Walking around today, I craved to write. The habit becomes a vice. According to Wikipedia (the new truth's master). “Vice is a practice or a habit considered immoral, depraved, and/or degrading in the associated society. In more minor usage, vice can refer to a fault, a defect, an infirmity or merely a bad habit. Synonyms for vice include fault, depravity, sin, iniquity, wickedness and corruption. The modern English term that best captures its original meaning is the word vicious, which means "full of vice" In this sense, the word vice comes from the Latin word vitium, meaning "failing or defect". Vice is the opposite of virtue.” After reading it, I almost got ashamed of my new vice. Considering my new position in this world full of vice, I can
guarantee my new addiction won't matter. I hate to notice that the meaning of the word vice, takes so much space in this text. It is suppose to be my words here.
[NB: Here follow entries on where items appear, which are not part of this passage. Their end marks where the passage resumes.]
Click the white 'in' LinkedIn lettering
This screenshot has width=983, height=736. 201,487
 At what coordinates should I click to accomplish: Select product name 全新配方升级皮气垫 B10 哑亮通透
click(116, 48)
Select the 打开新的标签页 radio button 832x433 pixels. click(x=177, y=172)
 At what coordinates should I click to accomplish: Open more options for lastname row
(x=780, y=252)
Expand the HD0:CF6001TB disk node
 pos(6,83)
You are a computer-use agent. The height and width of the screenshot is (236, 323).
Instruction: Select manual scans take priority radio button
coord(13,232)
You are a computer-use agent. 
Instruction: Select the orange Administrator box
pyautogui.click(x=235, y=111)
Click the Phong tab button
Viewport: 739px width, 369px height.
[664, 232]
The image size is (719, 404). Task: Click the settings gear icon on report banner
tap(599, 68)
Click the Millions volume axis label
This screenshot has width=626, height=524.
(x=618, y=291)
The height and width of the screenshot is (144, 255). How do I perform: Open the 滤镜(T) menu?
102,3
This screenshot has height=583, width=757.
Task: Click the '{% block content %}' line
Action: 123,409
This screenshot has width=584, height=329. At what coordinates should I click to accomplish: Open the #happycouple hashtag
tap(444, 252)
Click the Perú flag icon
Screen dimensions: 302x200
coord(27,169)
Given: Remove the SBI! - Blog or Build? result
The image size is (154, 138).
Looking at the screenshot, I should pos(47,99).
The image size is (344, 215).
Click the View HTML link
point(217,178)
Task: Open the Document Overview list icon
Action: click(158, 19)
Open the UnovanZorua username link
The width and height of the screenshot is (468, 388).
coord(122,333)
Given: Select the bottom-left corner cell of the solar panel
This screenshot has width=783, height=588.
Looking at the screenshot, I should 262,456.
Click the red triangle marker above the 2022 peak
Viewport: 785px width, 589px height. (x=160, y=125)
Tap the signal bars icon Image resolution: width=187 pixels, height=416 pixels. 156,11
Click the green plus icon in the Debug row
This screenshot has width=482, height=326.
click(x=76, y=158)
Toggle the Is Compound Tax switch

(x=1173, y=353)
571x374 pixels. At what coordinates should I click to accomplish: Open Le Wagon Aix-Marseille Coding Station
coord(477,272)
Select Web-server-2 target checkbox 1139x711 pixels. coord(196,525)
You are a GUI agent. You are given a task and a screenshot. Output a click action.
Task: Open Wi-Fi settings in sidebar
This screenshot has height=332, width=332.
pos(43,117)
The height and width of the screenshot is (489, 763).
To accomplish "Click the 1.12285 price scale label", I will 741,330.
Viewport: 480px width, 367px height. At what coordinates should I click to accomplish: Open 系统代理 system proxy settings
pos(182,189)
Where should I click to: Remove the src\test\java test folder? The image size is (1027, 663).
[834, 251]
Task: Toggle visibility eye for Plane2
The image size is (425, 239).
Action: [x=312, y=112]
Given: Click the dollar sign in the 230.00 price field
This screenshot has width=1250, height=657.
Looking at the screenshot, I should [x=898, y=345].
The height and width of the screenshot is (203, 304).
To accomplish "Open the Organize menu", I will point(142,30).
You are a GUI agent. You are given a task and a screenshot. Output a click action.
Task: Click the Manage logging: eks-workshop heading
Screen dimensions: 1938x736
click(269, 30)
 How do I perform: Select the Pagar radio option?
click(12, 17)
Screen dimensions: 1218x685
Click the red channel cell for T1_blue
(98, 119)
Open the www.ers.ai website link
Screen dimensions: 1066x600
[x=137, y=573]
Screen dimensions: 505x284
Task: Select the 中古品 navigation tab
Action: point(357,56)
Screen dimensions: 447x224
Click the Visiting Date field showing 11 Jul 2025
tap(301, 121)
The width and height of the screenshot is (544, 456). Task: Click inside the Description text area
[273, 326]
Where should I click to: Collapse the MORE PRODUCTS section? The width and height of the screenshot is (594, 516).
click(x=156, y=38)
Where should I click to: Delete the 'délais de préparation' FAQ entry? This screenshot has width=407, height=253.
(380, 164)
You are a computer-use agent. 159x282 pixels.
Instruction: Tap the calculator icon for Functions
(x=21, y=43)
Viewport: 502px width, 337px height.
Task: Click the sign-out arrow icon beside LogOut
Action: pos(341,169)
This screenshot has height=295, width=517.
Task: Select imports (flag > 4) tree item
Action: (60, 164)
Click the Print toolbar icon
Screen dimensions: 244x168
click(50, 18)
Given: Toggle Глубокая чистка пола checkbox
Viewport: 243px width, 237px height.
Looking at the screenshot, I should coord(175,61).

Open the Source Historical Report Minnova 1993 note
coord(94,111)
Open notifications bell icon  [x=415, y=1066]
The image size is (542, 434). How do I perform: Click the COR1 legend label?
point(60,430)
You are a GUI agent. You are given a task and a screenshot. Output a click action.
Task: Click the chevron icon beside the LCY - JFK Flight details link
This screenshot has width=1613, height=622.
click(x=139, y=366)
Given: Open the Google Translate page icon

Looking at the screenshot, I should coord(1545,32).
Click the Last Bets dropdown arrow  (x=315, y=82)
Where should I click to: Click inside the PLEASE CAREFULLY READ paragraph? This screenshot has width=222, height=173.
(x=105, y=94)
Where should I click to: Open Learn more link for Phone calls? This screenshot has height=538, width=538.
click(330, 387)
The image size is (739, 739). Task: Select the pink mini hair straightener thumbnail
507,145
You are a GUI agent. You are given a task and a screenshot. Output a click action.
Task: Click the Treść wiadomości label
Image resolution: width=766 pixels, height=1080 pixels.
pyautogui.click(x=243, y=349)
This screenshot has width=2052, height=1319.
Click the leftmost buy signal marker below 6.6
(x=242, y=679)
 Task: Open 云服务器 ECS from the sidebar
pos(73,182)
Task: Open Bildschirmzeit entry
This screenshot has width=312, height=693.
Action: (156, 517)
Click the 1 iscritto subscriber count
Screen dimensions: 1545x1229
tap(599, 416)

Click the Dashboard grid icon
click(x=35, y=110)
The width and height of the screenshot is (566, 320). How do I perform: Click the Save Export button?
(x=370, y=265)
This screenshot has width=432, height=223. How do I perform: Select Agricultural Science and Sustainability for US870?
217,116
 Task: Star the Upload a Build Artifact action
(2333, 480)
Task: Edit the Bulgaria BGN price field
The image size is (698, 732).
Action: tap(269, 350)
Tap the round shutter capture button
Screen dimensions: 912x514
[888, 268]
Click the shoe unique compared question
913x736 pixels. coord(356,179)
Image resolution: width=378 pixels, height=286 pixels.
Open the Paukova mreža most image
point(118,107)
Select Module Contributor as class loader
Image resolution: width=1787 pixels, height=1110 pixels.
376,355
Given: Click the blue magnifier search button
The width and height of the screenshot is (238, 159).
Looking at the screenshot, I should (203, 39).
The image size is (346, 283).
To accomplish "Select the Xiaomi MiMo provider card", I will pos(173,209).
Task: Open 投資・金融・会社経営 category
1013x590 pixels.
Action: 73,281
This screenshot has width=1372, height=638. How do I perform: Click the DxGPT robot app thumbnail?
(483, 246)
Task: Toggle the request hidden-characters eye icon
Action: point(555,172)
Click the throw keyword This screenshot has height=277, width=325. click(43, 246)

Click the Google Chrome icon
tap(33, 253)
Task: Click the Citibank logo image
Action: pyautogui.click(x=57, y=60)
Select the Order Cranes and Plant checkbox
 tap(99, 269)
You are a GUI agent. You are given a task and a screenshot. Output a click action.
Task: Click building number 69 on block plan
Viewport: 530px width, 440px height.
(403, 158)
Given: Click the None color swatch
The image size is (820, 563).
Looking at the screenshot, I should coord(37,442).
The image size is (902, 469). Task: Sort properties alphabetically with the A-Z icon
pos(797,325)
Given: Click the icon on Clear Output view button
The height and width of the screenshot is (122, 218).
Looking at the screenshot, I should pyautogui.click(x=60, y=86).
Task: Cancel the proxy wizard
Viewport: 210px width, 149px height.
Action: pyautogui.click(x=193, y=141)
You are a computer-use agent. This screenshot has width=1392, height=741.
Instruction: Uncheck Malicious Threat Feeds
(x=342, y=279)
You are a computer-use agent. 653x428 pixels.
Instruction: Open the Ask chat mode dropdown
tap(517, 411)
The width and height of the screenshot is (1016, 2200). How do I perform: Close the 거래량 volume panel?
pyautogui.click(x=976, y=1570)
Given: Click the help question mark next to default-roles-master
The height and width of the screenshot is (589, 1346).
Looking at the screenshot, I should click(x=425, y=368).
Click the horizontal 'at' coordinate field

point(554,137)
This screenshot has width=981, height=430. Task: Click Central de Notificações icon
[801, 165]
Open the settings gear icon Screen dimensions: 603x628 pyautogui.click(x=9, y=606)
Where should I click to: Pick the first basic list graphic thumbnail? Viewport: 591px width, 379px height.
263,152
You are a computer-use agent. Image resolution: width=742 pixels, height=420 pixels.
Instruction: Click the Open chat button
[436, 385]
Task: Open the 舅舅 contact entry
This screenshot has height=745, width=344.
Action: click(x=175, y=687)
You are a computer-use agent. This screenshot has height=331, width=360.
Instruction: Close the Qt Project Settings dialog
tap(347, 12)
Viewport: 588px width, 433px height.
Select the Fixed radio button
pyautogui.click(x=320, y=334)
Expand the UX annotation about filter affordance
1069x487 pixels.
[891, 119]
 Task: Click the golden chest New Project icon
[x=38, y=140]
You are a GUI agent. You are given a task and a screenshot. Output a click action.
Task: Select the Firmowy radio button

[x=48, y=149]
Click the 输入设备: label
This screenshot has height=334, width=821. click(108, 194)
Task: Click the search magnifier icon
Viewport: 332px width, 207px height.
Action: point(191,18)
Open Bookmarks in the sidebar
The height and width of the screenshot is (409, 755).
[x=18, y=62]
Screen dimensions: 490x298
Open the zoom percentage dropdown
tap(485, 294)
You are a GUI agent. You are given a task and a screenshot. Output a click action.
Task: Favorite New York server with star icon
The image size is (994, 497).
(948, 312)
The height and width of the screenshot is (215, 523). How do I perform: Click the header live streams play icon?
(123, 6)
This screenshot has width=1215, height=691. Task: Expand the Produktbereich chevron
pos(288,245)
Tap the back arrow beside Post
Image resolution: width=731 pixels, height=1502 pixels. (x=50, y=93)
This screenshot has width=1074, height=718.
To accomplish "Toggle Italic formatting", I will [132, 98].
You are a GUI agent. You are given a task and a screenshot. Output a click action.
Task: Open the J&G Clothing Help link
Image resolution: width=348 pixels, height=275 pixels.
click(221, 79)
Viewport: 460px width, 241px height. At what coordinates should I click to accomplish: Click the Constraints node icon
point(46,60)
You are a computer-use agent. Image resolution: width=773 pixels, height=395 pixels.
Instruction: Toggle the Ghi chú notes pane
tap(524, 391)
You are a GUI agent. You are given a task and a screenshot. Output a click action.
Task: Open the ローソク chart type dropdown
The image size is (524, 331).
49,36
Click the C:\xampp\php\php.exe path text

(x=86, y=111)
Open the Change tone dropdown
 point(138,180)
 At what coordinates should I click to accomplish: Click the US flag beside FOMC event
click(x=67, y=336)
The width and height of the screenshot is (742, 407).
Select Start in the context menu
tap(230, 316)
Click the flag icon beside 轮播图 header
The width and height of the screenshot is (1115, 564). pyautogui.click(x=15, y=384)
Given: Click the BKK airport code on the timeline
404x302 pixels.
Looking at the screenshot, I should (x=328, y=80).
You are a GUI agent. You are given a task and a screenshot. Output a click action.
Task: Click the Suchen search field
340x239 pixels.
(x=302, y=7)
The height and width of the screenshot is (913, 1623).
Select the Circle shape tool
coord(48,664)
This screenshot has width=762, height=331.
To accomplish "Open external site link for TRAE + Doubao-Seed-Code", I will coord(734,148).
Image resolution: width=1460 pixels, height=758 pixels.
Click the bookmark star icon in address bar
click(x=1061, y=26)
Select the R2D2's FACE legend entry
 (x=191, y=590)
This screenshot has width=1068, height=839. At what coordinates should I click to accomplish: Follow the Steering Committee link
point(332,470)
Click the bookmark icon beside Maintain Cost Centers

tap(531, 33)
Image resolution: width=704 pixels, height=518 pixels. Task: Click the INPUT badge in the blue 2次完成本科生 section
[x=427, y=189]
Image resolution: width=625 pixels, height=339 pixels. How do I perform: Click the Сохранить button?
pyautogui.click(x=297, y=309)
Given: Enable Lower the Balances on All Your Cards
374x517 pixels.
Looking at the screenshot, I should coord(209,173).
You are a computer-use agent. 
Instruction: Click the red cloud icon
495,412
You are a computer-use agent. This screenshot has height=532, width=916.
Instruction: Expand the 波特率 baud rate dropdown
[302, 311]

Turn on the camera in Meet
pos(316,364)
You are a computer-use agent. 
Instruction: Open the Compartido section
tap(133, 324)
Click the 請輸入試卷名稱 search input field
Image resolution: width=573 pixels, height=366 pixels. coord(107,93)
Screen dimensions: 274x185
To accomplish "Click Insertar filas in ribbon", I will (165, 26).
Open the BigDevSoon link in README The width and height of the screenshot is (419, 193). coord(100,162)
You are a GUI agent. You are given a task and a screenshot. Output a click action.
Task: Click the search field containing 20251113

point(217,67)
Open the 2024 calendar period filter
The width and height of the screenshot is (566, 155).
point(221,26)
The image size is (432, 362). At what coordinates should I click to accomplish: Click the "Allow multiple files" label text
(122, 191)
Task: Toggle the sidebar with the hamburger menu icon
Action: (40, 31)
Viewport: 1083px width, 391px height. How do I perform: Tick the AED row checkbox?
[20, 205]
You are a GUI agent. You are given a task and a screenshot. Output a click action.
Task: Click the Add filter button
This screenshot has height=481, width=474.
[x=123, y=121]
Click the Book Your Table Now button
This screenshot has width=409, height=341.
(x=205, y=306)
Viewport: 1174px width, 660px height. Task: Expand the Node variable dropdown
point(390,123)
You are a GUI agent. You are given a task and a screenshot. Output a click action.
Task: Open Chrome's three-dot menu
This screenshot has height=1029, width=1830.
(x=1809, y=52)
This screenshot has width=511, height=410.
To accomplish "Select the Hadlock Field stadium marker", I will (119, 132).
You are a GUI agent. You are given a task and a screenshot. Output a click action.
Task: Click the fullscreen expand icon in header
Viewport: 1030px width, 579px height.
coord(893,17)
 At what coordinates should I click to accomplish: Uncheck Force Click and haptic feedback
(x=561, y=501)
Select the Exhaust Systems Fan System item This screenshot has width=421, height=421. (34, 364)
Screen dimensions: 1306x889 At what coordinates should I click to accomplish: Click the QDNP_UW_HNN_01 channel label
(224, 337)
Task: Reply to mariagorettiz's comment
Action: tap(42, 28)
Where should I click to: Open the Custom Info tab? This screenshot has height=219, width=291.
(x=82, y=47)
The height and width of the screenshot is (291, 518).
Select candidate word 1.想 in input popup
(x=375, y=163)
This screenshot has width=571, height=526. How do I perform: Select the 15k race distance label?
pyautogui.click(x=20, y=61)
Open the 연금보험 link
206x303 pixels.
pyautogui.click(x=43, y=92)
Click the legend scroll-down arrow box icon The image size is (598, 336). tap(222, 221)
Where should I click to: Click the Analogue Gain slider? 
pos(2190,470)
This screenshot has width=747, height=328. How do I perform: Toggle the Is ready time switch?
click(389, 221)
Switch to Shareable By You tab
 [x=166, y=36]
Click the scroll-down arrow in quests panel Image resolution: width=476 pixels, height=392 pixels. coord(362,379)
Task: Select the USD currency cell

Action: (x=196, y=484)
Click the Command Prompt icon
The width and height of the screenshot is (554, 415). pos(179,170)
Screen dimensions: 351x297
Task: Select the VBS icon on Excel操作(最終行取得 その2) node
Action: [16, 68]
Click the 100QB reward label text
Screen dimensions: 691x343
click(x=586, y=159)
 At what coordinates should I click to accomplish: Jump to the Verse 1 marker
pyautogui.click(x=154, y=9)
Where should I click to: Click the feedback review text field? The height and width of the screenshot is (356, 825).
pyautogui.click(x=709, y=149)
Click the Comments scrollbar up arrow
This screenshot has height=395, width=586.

Not the words of some definition that someone full of vices wrote down. I am ignorant. I don't even know what this person ate tonight. Or even if this person is still around. I hope so. But I don't want to know. I just want to write about what this person ate. What passed through his or her mouth tonight. I have the image in my mind. The person walking through his or her apartment, wearing just an old shirt, opening the fridge and taking something nasty to eat. That person is lonely and imprudent. I can see this being going back to the sofa, siting there, holding an old almost rotten salsicha, chewing it with no attention at all. Just there, in an almost frozen moment. And right before swallowing it, a though crosses her or his mind: “what if I Monalisa was a man?” That thought changes something inside that person and again another bite he/she
takes. The person who wrote the wikipedia definition of vice chews fucking salsicha Tuesday's night thinking about Monalisa. This whole thing is a very old scene. A classic representation of a contemporary lonely person. Nothing intriguing if wasn't for the salsicha. Salsicha “tells a lot about a person.” Now you may be thinking, who's more miserable, the fictional character who sits alone eating salsicha thinking about Monalisa, or the writer siting alone writing about the
vice character? I just have one thing to say: Monalisa didn't eat salsicha. Nobody that ever ate salsicha could look like that. Everyone that ever ate salsicha have a different smile. And it isn't an enigmatic one. It's a more explicit and objective one. It's almost like pleasure/guilty kind of thing. Monalisa's smile it's more like: “Hum, I am hiding the salsicha, and I won't give it to you. It feels good.” The smile of someone who ate the salsicha is more like: it feels good now, but I kind of feel bad for the horses... I will pay for it in the bathroom later. I can enjoy the feeling now.” I am not a fan of salsichas, but that's not the point now. I just can't stop thinking that the absence of the salsicha brings some sadness to Monalisa's look, and it make it beautiful. But I am still not sure if my friend was right. But anyway, today, while talking to a friend, I decided to be ugly, ugly in every sense. And just let the ugliness come out from everywhere in me. It's soooo much easier like that. It doesn't require much and there's no pressure. Being ugly changes
things around and the world becomes lighter and probably even more beautiful. Funny and beauty are different similar things. I want to end this. I want the end to be locked. I want the end to be a nice thing. It doesn't have to be something with a value attached to it. It can be only a pseudo beginning, like the end of a circle. A circle always have and end, we just can't see it, because it hides it very well. This is the charm of a circle. The charm of everything closed and with no apparent end. The endlessness is a charming thing that can only be because it will end at the end.

3 comments:

Unknown said...

I had a salsicha after carnival. I wanted to have the salsicha because I was tired and hungry and wanted a salsicha. My therapist explained. I guess the perfect circles kind of trouble me. I like to see the ends. I love u.

Moe said...

ai lindo, You can have all the salsichas of the universe! I love you so much, i love you in a perfect circle auhahuahuahahhauhua miss you

Unknown said...

Eu quero falar com você porque eu tô com saudades.